Among the great moments in Rev. Al Sharpton‘s epic interview with former Speaker of the House Newt Gingrich Tuesday night was a bit of pit-bull followup that was magnificent to behold. Gingrich was spinning a wonderful fairy tale about how he had liked the cut of Barack Obama‘s gib back in 2009, was feeling the inspiration and hope for a better tomorrow, and was all set to give him a chance, until the President’s awful un-bipartisanship ruined everything. Then, Rev. Al turned him on a dime with a little thing called “the truth.”
In this section of the interview, Rev. Al was discussing a passage from Robert Draper‘s Do Not Ask What Good We Do in which Gingrich participates in an Inauguration Night meeting with Republican Congressional leaders to plot their return to power, vowing to “show united and unyielding opposition to the president’s economic policies.”
Gingrich not only admitted to being at the meeting, he told Rev. Al that he was “glad and honored to be part of it.”
He then tried to lay the meeting off as typical politics. “Don’t you think that in 2001 when George W. Bush was being inaugurated, a group of Democrats got together and said ‘how do we get the White House?'”
“No,” Sharpton replied. “There is a qualitative difference between ‘how do we get the White House,’ and that we are committed tonight to block everything he does, we are going to be relentless and really care nothing about the fact that he was inheriting the worst economy since the depression, by a member of your party.”

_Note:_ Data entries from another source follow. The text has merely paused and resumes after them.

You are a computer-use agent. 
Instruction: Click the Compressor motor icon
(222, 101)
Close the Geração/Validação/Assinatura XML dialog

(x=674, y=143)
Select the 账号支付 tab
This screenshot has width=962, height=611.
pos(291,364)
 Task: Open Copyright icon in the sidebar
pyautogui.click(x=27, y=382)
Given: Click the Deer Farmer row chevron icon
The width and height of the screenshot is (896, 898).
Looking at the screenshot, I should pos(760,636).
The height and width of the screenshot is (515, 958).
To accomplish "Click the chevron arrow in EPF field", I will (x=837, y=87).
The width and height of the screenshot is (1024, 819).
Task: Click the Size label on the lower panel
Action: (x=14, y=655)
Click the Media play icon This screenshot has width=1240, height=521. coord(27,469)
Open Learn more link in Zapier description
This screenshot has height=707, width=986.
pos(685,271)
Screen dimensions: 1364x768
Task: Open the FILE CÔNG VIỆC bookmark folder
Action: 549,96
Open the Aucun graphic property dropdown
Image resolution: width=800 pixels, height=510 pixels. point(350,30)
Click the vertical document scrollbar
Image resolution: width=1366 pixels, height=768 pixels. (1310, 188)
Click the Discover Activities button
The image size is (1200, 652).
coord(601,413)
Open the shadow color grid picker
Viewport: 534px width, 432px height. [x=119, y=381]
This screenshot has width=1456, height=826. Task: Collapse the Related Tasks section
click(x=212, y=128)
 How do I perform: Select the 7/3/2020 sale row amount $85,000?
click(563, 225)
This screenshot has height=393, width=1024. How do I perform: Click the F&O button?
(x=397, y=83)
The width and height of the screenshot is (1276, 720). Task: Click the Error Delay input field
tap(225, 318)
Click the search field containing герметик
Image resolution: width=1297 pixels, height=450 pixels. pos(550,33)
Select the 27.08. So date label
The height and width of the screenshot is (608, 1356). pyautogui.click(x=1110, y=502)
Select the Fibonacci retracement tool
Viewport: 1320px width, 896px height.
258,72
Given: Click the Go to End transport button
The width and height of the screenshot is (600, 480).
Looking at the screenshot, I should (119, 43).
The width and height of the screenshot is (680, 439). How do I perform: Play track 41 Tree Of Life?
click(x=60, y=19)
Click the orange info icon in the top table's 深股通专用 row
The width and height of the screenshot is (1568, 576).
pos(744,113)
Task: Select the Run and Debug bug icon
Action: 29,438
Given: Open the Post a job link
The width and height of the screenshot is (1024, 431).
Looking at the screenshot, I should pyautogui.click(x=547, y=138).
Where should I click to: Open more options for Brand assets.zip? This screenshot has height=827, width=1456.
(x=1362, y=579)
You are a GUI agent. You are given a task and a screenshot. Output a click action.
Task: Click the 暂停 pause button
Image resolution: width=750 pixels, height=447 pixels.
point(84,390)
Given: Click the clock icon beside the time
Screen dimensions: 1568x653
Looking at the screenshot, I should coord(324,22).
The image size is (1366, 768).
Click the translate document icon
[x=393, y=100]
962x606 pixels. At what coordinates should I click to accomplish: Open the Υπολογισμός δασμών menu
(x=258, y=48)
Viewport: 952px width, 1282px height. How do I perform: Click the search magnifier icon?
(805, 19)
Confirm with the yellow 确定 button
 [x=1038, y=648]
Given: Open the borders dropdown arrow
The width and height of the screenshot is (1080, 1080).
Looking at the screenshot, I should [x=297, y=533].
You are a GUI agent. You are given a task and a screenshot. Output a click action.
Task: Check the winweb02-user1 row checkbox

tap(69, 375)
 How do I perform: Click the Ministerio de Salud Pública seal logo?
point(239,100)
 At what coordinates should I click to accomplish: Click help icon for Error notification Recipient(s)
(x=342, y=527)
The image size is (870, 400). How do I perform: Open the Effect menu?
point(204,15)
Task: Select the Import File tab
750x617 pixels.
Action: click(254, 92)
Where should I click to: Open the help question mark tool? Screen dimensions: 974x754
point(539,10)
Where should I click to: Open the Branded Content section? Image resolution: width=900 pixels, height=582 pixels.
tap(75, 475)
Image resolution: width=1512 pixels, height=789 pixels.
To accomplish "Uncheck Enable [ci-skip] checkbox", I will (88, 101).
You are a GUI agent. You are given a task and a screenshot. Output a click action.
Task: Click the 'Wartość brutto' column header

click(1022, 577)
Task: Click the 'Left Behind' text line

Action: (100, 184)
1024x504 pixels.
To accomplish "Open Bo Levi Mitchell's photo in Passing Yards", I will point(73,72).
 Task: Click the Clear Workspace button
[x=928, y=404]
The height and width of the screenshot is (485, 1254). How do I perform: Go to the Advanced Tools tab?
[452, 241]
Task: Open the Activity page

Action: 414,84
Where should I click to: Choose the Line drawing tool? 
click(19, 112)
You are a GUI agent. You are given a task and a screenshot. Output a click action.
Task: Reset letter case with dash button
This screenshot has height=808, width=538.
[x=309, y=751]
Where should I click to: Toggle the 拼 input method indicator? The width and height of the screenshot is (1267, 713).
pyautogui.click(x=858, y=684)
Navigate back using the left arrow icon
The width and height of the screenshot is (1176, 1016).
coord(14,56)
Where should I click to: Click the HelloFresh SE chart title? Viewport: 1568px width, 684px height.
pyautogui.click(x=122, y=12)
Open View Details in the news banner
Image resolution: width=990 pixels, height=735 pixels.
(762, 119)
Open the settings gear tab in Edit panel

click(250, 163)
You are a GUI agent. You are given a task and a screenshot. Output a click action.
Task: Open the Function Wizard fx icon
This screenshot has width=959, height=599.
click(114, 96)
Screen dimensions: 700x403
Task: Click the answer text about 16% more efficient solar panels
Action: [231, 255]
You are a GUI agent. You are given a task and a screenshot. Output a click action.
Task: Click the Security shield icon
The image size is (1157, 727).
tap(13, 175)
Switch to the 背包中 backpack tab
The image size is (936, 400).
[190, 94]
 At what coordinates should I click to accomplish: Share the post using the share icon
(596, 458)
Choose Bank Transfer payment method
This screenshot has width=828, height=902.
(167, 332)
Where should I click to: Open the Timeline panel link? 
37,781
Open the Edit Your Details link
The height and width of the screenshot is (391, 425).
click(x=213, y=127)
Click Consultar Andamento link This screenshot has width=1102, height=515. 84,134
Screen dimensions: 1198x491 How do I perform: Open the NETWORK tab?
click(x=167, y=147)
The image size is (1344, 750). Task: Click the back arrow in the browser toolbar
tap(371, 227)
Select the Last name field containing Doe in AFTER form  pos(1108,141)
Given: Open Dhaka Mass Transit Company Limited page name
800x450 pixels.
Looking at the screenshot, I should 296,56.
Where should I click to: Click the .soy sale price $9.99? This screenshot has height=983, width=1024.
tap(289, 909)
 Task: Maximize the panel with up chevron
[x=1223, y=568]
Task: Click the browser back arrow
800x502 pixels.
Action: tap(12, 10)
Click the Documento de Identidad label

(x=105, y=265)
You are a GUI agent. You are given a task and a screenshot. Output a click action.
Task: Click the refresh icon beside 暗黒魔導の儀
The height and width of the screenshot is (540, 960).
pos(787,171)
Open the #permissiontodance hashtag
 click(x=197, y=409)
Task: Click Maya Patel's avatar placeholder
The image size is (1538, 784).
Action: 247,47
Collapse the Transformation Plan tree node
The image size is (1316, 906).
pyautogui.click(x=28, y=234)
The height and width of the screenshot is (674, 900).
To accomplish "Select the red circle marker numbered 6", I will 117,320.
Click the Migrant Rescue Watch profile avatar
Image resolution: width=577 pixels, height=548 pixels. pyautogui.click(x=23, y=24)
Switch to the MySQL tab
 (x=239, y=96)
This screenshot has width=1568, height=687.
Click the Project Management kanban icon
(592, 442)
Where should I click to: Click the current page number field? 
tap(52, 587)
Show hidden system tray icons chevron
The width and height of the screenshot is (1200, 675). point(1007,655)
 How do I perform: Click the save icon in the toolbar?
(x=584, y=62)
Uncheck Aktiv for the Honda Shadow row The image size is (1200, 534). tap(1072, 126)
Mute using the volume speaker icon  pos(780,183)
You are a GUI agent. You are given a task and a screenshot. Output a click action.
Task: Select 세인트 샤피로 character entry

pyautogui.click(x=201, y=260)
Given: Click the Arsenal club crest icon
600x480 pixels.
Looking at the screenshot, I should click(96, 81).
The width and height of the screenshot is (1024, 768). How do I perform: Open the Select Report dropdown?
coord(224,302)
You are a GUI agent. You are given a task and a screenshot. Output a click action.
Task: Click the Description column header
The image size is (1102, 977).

Rev. Sharpton had Gingrich and the Republicans dead to rights, there. Every opposition party works to regain their majority, but the priority is to govern, and to enact the best policies they can. If those policies work out, then people vote for you. That’s how it works. The Republicans basically went on strike the night Obama was inaugurated.
Realizing how awful this made him look, Gingrich began his tale of enchantment. “Look, I said at the time that if he stuck with the — there were three speeches President Obama gave that were truly historic, and an enormous opportunity for him,” he began. “The Manassas speech the last weekend before the election. The Grant Park speech election night. And his inaugural in — which was — which I said to Callista when we left — we were at the Capitol for the Inaugural, and as I left, I said, ‘You know, if he sticks to the kind of moderation and bipartisanship he has been describing, he will split the Republican party, he will govern like Eisenhower and he will get re-elected. This is the inaugural day.”
Awww, how sweet! Newt got a tingle up his leg! On Inauguration Day, this was, as he mentioned several times (it’s important later in the story). So, what went wrong, Newt?
“The reason we were able to unify the party is he basically cut a deal with Harry Reid, Democratic Senate Majority Leader, Speaker Nancy Pelosi, and they ran through an $800 billion stimulus package with no Republican really being involved,” Gingrich said. “In fact, no elected official even read the bill before it was voted on in the House. And I think that was the decisive mistake of the presidency.”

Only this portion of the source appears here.